Adyaksha In America is a 2019 Indian Kannada-language romantic comedy directed by Yoganand Muddanna, in his directorial debut. Produced by People Media Factory, It features Sharan and Ragini Dwivedi in the lead roles. The supporting cast includes Sadhu Kokila and Rangayana Raghu. The score and soundtrack for the film is done by V. Harikrishna and cinematography is done by Sudhakar Siddharth and Anish. The editing is done by K. M. Prakash. The film marks the 25th film of actress, Ragini Dwivedi.
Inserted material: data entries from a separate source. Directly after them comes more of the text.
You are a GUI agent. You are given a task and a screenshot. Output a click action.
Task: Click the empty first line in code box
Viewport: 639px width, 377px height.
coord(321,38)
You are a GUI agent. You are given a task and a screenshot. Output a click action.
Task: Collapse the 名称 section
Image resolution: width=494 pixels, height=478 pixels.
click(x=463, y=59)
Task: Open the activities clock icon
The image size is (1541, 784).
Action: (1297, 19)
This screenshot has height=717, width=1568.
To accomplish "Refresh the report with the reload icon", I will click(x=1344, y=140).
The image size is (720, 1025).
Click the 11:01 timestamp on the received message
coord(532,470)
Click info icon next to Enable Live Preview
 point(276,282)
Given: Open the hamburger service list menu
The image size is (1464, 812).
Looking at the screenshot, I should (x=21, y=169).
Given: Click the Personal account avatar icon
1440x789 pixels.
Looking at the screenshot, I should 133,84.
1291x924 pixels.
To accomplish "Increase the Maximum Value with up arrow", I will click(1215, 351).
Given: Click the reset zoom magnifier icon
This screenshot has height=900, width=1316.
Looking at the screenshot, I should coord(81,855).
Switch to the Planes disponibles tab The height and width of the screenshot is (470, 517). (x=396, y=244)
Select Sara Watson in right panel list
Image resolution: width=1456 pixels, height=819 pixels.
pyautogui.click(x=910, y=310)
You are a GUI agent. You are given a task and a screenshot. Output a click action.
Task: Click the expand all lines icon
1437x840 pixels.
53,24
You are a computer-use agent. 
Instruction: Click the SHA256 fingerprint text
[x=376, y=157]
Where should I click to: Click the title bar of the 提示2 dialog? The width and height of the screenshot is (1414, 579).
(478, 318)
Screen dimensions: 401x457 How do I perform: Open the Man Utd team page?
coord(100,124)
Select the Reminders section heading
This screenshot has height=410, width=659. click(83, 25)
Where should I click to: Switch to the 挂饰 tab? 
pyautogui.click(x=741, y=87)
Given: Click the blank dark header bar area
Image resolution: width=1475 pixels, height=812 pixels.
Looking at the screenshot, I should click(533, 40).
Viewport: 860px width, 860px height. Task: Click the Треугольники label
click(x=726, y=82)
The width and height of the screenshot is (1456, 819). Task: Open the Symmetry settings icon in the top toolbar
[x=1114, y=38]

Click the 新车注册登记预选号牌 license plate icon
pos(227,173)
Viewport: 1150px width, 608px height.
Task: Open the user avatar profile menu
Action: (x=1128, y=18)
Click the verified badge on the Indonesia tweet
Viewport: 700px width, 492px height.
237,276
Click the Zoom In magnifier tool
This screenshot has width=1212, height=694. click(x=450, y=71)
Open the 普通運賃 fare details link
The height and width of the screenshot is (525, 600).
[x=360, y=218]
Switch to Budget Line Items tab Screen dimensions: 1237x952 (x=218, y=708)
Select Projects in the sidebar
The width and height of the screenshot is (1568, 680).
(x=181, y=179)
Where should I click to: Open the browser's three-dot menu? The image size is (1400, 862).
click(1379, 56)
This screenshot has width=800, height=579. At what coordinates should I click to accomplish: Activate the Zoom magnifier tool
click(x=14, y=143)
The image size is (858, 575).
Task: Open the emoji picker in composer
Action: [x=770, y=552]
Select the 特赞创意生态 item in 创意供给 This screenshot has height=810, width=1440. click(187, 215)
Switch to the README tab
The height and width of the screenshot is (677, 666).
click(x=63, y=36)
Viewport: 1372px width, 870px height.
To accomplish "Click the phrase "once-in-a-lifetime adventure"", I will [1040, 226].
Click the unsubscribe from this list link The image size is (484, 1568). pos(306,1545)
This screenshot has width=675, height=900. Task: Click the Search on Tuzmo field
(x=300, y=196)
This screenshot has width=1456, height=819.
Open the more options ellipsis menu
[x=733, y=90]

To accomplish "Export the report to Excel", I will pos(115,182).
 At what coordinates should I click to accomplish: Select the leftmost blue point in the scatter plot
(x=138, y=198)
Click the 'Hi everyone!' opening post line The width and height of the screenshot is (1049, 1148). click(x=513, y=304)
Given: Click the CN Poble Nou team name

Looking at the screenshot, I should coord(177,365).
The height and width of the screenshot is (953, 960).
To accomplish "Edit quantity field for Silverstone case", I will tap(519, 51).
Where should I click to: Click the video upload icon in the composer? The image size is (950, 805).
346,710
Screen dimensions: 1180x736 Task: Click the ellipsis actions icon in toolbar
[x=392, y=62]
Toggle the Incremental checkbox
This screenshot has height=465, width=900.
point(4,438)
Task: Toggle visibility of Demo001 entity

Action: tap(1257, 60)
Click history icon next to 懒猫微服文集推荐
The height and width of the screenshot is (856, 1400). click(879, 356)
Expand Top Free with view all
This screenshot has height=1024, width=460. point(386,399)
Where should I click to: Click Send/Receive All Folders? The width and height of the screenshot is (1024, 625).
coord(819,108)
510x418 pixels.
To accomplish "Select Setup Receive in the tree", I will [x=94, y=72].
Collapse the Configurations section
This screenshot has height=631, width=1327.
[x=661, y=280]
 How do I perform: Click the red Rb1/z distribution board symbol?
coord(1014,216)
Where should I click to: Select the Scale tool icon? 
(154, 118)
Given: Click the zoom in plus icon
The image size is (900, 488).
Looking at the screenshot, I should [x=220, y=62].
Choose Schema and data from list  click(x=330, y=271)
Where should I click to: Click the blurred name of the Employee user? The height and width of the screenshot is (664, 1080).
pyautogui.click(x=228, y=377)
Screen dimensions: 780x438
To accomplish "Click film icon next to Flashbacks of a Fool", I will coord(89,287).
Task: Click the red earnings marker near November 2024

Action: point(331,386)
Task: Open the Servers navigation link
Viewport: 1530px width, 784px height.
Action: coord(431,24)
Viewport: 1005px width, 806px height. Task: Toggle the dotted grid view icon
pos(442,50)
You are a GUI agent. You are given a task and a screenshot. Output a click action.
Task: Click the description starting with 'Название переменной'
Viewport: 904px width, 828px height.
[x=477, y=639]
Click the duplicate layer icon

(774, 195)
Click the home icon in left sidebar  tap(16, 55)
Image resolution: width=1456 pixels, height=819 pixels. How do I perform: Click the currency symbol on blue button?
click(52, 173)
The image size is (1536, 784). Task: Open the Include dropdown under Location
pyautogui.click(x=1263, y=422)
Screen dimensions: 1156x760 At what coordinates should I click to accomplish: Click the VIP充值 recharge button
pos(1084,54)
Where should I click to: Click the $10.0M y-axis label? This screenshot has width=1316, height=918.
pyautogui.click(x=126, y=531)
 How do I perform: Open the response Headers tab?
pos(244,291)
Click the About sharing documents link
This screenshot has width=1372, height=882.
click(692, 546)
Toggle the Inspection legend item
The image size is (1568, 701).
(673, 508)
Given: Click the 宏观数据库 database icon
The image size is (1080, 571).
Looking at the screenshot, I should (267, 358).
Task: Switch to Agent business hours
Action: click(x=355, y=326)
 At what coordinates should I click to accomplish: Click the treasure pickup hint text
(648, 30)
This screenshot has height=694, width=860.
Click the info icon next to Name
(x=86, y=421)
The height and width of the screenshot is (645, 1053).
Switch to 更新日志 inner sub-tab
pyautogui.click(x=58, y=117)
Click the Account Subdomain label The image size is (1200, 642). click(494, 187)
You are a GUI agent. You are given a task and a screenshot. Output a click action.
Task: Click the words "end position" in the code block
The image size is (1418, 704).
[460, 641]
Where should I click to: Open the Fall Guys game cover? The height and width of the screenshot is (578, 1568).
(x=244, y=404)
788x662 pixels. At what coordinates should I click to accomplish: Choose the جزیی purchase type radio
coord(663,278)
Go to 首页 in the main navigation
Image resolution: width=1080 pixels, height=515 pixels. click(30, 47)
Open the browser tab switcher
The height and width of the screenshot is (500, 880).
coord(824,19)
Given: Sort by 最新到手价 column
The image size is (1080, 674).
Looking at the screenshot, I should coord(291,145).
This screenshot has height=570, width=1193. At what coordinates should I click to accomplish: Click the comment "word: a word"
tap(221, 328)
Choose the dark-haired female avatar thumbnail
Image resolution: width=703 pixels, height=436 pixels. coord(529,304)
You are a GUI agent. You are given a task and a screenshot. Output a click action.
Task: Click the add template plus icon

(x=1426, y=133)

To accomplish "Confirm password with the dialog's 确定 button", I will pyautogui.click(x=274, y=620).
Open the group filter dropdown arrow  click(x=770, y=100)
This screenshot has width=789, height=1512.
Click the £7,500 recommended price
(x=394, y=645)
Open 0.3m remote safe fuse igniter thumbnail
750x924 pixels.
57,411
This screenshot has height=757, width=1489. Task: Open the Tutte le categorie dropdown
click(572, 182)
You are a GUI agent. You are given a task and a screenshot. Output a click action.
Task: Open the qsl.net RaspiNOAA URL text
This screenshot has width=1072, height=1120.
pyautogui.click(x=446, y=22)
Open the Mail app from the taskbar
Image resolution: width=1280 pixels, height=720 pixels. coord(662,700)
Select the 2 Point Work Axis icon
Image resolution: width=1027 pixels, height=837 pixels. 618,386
The film is a spiritual sequel to the 2014 film Adyaksha and a remake of 2015 Malayalam film Two Countries starring Dileep and Mamta Mohandas in the lead.

==Synopsis==
A. Ullas is a scamster living in a small town who will do anything for good money. A confusion leads him to marry a rich NRI girl, who has an alcohol problem. Then Ullas tries to sweep away the money of the girl and things becomes complicated

== Production ==
The principal photography of the film was held in April 2018 in America. First actor Sharan was on board for the project. Later actress Ragini Dwivedi was on board. Then V. Harikrishna was on board to score music for the film. The makers announced that it will be a sequel project to the 2014 comedy hit Adyaksha. The film's major portions have been shot in America. Only few portions of the film has been shot in Bengaluru and Mysuru.

== Release ==
The film was released on 4 October 2019 in Karnataka.

== Music ==

The film's background score and the soundtracks are composed V. Harikrishna. The music rights were acquired by D Beats music company.

Tracklist
| No. | Title | Lyrics | Singer(s) | Length |
|---|---|---|---|---|
| 1. | "Matthe Banda Adhyaksa" | Chethan Kumar (director) | Vijay Prakash | 3:39 |
| 2. | "Amma Naa Sale Ade" | V. Nagendra Prasad | Tippu | 4:07 |
| 3. | "Salim Anarkali" | Yogaraj Bhat | Sanjith Hegde | 4:17 |
| 4. | "Daariye Mugidide" | Kaviraj | Santhosh Venky | 3:31 |
| Total length: |  |  |  | 15:01 |

== Reception ==
Times of India wrote "Adhyaksha in America is a script that is tailor-made for Sharan fans. This remake of the Malayalam film Two Countries sticks to the original narrative, while it also has the elements that a Kannada comedy lover would want. The film has more than its share of laughs, and it is picturised well with a good cast too".